You would say you have a pretty tight collaboration and relationship internally with practitioners?

Perhaps the story of how I was hired can answer your question.

Jim Ryerson, the CEO of CareGroup Inc., fired the CIO in the middle of the night on Dec. 10, 1996. The CIO at the time was what I’m going to call an insurance company CIO. He hated doctors. He felt they were the problem — he felt they really needed standardized, one-size-fits-all IT.

Then the next morning I was made the CIO of the empire with absolutely no preparation, job description, or negotiation. Why? Because I was deemed the “clinician friendly” IT leader. Because I was a physician myself, everyone in the empire said, “This is a person who’s on our side.” IT and clinical practice are two sides of the same coin.

What’s interesting is that even today my meetings are still focused on change management — I’m unifying the order sets of three of our community hospitals, so there will be one protocol for every disease. That’s hard work. But they say, “As long as you supervise it, we trust you.” Many organizations have this tension of IT not being aligned, not delivering, being a laggard. It’s a wacky thing to say, but when a clinician says jump, we ask, “How high?”

Clearly that will change a little bit with the merger, right?

That will be fascinating. I’m involved, and I’m not allowed to describe it in detail, but let’s say there are 16 two-hour meetings with all the IT leaders of the merging organizations figuring out how one to three years, three to five years, five to 10 years will work, and what the cultures of the organization are and the budgets that will influence what we can do and when.

The culture will be an important issue. But I think we’ll be able to take the innovative apps and modules that we run at Beth Israel Deaconess and make them Epic- or Athena-compliant so that they can run in other organizations’ IT shops. In effect, we’re leveraging the strengths of the innovator in areas where they don’t quite have the same culture.

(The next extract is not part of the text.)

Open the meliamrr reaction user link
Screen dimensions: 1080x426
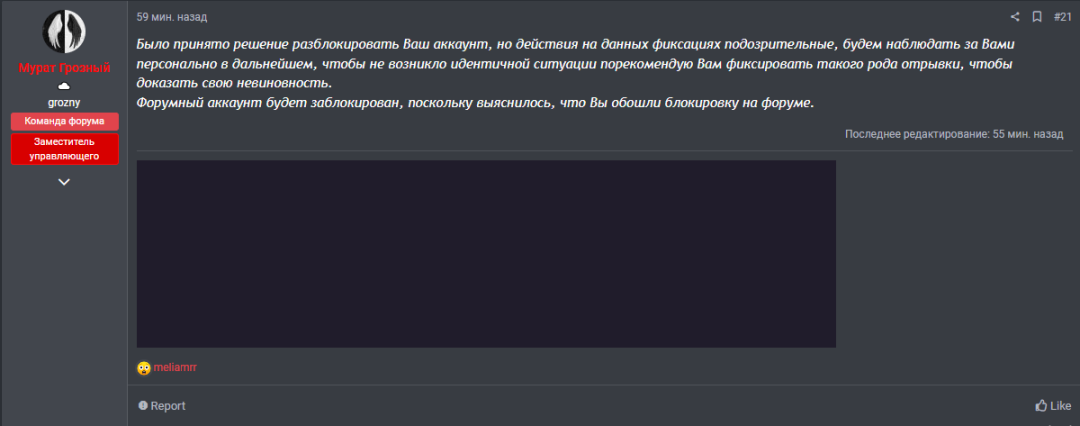[x=176, y=367]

My last question: Speaking of what tomorrow will bring, if you look at the three- to five-year time frame as far as technology in organizations, what are going to be most interesting, most troubling things? What keeps you up at night or gets you excited?

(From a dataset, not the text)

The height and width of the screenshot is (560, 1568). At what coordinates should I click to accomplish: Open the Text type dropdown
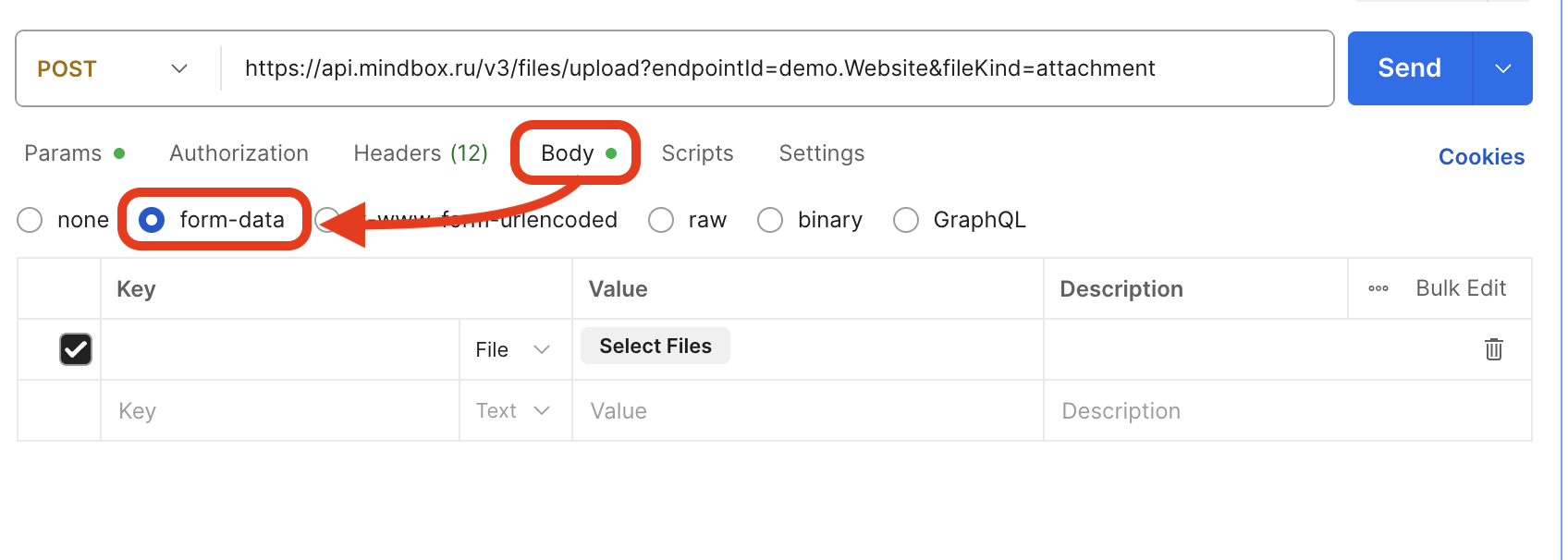coord(513,410)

What’s happening is this radical transformation of the IT organization from a provisioner of services to a procurer of cloud-hosted subscription services that knit together reasonably well.

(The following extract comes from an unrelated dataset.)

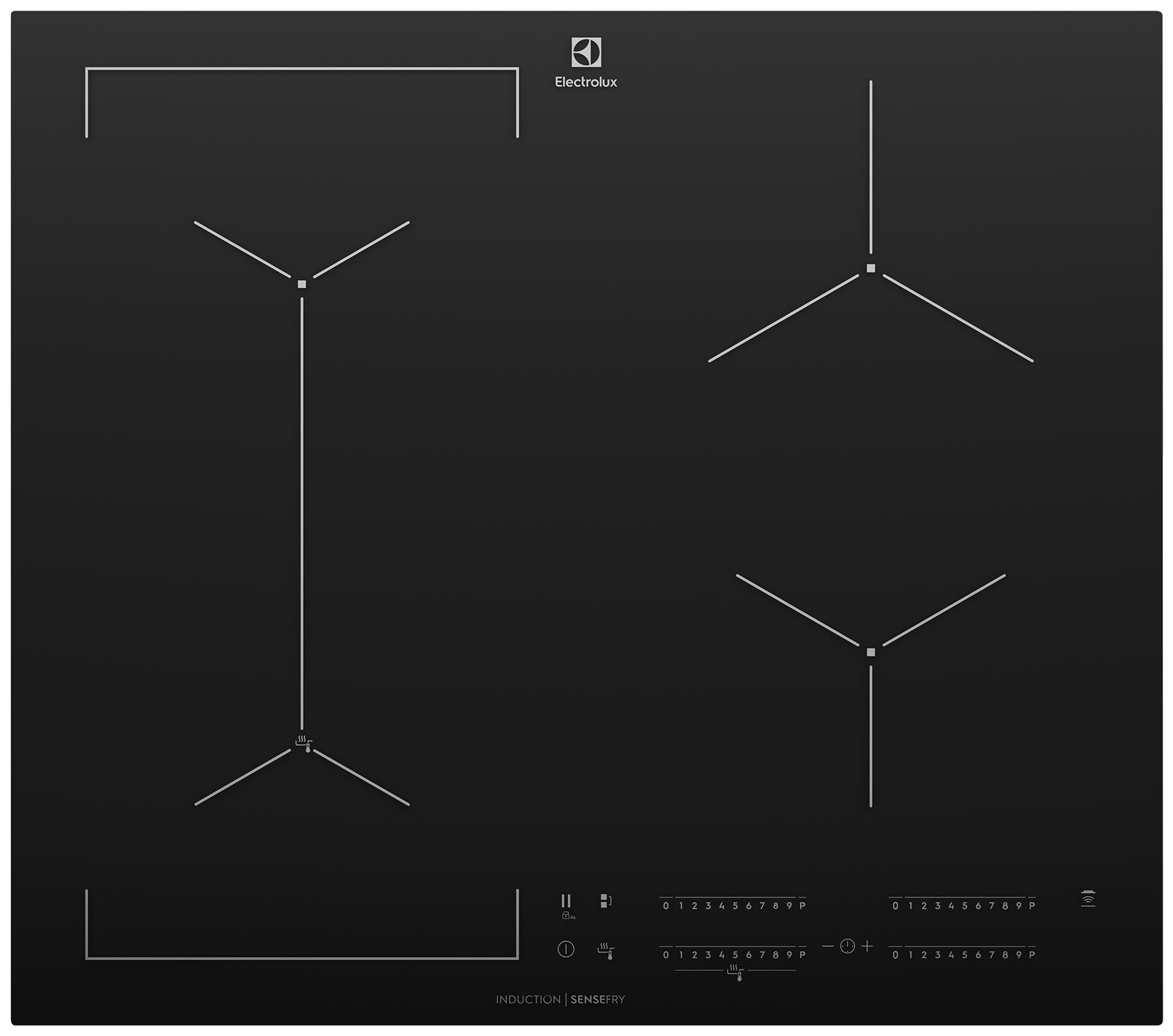Set upper-left heat slider to level 5
The width and height of the screenshot is (1173, 1036).
735,905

What’s exciting is that I’m actually going to completely get out of the data center business, the email business, and the data storage business, because others can do that better, smarter, cheaper, and faster. I will be in a business where I am asking for a business problem, what subscription service I glue together, and how I enhance workflow, and giving the doctors a seamless experience so that they won’t even know what service I’m connected to.

A lot of that is enabled by the work we’re doing with Fyre and APIs so that I can plumb Alexa into the EHR and no one has any idea what’s happening behind the scenes. It’s just seamless. Move to the cloud, subscription models; move to more APIs; move to more and more third parties, reading and writing and connecting in a seamless fashion that integrates workflow.

Now, the challenge is security. You’ve picked up the paper this morning, and you’ve read that every Intel chip that’s ever been made is completely flawed. So, not a day goes by where there isn’t some new threat or new risk. My challenge is, if you read my job description, it says top technology leader of the organization, accountable for all data integrity and security. Great.

Let’s say a nurse buys an Android phone and downloads an infected version of “Angry Birds.” And then that thing steals her password. That’s my problem. The sort of thing that keeps you up at night is that you can never plug every hole. You’re as weak as your weakest link. The nature of the attacks, the malware and ransomware, is getting so virulent and frequent, it’s just a matter of time before every health care organization in the country is hacked in some way.

But my job with the board is to every year bring in external white-hat hackers to evaluate the risks we have. We mitigate the most significant risks. So that’s all I can do. It’s maybe 100 risks. If you mitigate the top 50 every year, you just get stronger and stronger over time and do your best.